Si tout se joue ici dans le pari entre le sens et le doute, entre la croyance et l’incroyance qui est, comme on le sait, la grande question de l’esthétique moderne, tout se joue aussi et peut-être plus encore entre le fait d’accepter le pari et celui de le refuser, c’est-à-dire non pas entre accepter ou refuser l’oeuvre, mais entre accepter ou refuser qu’elle puisse se tenir le long d’une frontière indécise.
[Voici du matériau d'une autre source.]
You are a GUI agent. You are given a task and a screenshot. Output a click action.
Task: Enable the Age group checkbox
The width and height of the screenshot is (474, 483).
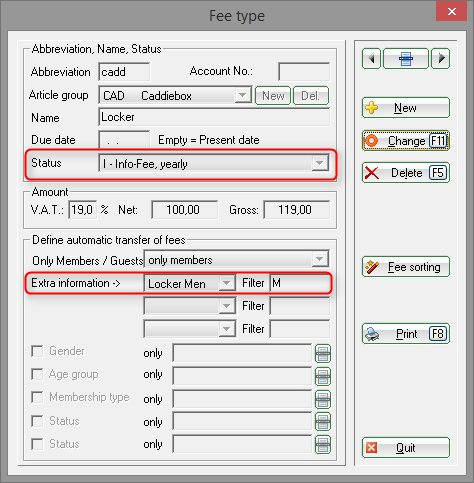coord(37,374)
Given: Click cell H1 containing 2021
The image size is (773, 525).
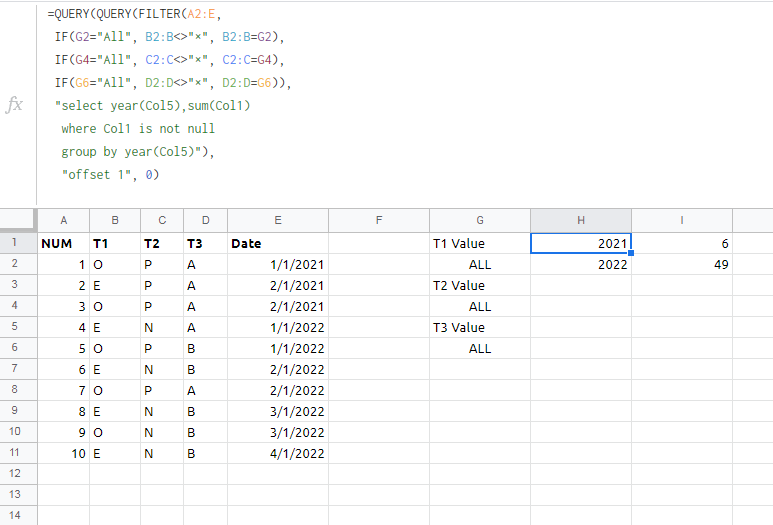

Champfleury découvre l’art nouveau, mais il ne voit pas que cet art décrit un monde lui-même nouveau, ou qu’il en procède, ou qu’il le crée en soumettant les êtres et les choses à son indécision. Même si le tableau de Courbet l’entraîne presque naturellement à miser au moins sur une part de ses arguments, l’essentiel de sa défense nous montre qu’il a besoin que l’oeuvre soit juste et vraie, qu’elle ne puisse d’aucune façon être atteinte par la possibilité de la dérision. Au même moment, Flaubert fonde son oeuvre sur le pari et accepte que rien d’extérieur ne puisse la sauver. Mieux encore, il accepte que la dérision soit un nouvel objet du monde et par là une matière à représenter. Entre Les bourgeois de Molinchart et Madame Bovary, il n’y a pas seulement une différence de style et d’expression, il y aussi ce qu’on pourrait appeler une différence d’époque. Champfleury puise dans les dernières réserves d’un imaginaire dont il ne voit pas qu’il est devenu ancien afin que le réel — hommes et choses — soit transparent, le monde lisible, les pensées vraies ; Flaubert fait du doute la matière même du monde. Pour l’auteur du Réalisme, 1857 ne pouvait être qu’une fin, pour celui de Madame Bovary, c’était un commencement.